(Entries from a dataset)
▬▬▬▬▬▬▬▬▬▬

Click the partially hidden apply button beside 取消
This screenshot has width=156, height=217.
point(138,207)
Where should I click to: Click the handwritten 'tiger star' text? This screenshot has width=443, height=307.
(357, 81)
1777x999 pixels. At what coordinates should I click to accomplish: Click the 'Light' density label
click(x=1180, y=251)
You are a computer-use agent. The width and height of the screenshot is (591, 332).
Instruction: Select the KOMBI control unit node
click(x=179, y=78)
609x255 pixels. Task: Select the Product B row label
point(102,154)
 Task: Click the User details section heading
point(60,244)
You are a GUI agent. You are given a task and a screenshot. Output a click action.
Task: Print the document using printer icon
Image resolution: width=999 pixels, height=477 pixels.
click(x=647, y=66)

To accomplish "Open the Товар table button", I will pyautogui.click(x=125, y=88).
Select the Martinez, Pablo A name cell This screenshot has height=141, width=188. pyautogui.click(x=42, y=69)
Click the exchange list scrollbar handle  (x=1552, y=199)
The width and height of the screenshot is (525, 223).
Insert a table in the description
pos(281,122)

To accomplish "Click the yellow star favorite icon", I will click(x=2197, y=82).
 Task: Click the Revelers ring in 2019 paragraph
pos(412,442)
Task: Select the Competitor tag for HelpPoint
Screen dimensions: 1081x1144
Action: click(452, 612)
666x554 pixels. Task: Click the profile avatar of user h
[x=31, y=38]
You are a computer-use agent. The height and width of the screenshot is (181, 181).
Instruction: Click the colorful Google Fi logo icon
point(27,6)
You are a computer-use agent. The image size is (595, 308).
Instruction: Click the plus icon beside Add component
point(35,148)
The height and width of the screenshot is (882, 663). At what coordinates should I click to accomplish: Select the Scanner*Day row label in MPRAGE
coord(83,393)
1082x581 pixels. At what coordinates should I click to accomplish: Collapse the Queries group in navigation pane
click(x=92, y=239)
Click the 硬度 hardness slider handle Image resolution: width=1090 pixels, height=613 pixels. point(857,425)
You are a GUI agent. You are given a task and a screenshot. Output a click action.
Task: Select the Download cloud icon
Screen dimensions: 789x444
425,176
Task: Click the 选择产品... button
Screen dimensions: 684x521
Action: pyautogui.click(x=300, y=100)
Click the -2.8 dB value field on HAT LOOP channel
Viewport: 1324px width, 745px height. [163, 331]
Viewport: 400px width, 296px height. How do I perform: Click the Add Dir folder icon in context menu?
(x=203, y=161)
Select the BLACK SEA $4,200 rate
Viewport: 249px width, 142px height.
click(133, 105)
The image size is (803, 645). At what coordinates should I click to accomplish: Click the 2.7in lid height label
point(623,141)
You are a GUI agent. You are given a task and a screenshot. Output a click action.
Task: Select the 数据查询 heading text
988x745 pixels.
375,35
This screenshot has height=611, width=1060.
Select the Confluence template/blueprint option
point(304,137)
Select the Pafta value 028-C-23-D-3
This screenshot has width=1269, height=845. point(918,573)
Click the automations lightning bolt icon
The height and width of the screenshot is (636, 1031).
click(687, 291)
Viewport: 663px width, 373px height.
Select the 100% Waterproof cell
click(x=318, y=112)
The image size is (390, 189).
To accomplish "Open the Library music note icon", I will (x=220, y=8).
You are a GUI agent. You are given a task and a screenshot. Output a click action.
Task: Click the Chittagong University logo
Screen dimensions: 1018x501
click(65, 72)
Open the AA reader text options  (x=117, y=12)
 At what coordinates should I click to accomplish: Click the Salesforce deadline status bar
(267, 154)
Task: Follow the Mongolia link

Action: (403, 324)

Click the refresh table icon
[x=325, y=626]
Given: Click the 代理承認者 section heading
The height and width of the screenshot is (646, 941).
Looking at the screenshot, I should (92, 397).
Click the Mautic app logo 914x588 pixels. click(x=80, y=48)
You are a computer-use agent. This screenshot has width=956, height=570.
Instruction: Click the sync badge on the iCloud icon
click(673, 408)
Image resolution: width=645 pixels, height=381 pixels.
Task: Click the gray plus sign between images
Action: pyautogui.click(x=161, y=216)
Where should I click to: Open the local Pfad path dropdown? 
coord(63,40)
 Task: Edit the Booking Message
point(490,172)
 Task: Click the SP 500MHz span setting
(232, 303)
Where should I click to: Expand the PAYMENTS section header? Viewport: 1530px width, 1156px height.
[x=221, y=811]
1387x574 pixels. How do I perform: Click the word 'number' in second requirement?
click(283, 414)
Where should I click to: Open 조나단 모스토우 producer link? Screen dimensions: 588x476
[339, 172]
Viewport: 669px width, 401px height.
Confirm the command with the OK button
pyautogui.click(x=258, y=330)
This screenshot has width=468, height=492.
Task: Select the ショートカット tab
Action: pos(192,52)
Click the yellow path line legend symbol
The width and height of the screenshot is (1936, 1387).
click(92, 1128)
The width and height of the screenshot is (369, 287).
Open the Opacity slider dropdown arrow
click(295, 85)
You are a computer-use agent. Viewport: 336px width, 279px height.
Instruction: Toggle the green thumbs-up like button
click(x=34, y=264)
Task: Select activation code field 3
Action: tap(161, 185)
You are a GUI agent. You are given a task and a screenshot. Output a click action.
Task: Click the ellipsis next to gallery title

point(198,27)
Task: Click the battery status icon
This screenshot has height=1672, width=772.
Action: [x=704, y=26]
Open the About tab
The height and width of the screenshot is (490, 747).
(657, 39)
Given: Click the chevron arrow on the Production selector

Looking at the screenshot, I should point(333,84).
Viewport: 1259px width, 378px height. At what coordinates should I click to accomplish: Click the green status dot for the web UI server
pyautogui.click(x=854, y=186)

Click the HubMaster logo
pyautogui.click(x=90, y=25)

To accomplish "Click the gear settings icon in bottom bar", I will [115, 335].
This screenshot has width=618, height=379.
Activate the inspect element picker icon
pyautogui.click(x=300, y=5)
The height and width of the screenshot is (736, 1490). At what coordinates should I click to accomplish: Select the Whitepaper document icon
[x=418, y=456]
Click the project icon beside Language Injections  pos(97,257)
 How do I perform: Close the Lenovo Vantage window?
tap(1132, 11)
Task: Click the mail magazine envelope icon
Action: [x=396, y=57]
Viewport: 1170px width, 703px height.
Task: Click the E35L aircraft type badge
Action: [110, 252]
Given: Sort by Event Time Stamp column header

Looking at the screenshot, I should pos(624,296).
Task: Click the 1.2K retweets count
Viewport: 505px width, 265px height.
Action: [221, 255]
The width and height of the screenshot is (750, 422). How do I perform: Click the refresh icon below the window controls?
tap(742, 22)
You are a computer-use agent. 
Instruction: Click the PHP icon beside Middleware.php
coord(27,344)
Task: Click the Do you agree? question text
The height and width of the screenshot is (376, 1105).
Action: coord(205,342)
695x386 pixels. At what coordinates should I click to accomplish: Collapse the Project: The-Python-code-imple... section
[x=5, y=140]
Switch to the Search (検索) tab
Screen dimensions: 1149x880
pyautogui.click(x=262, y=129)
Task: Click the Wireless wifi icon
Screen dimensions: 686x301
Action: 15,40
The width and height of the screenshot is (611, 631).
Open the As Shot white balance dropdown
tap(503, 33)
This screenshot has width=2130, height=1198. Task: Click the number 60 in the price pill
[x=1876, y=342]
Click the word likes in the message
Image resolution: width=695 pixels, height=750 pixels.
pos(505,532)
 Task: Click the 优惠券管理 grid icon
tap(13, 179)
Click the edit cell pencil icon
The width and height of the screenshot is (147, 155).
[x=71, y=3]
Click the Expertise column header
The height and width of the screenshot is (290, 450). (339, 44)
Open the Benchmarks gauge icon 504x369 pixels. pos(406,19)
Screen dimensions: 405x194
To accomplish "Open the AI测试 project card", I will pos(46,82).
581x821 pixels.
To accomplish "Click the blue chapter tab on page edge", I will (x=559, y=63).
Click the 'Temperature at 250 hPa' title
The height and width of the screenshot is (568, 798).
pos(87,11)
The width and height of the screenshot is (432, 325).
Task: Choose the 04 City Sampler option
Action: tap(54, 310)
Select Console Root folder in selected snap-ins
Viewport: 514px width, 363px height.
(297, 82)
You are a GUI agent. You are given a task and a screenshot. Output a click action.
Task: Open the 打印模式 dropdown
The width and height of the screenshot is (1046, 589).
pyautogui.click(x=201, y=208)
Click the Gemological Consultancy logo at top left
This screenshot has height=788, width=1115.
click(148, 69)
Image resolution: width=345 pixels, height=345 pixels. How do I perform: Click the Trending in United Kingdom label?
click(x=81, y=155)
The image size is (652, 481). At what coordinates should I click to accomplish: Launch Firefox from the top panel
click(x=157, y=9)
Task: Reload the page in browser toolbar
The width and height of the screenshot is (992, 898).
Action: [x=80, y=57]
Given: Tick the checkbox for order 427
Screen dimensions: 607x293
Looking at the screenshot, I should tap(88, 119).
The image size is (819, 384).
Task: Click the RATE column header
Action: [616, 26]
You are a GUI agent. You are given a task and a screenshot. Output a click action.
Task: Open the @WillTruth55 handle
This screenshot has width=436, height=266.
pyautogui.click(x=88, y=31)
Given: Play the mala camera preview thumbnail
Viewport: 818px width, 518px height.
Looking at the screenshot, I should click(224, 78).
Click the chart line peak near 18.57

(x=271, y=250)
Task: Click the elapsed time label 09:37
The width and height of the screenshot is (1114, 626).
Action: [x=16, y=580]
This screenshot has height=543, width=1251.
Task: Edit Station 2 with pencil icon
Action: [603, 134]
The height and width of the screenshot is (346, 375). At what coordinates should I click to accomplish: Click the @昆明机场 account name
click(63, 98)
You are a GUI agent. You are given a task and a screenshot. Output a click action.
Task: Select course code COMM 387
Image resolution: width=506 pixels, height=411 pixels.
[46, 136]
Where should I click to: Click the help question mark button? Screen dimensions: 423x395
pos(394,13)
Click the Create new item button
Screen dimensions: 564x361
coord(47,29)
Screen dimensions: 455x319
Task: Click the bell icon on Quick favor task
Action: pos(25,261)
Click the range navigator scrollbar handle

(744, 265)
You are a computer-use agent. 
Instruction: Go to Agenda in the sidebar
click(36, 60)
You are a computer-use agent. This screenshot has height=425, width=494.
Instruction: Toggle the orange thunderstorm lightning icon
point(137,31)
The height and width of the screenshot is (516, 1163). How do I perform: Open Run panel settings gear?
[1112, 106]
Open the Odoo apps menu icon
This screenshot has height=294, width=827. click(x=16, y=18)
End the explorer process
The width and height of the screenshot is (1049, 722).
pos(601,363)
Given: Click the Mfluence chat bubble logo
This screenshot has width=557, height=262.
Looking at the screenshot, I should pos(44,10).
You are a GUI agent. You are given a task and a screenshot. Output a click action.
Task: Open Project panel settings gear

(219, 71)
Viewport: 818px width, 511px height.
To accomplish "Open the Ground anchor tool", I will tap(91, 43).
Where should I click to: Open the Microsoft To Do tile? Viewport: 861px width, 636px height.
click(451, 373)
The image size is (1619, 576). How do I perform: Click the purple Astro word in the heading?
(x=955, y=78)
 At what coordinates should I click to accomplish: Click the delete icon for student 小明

▬▬▬▬▬▬▬▬▬▬

Copy out every line of the entries above that contains the string "header", matching case exactly.

Where should I click to: Expand the PAYMENTS section header? Viewport: 1530px width, 1156px height.
Given: Sort by Event Time Stamp column header
Click the Expertise column header
Task: Click the RATE column header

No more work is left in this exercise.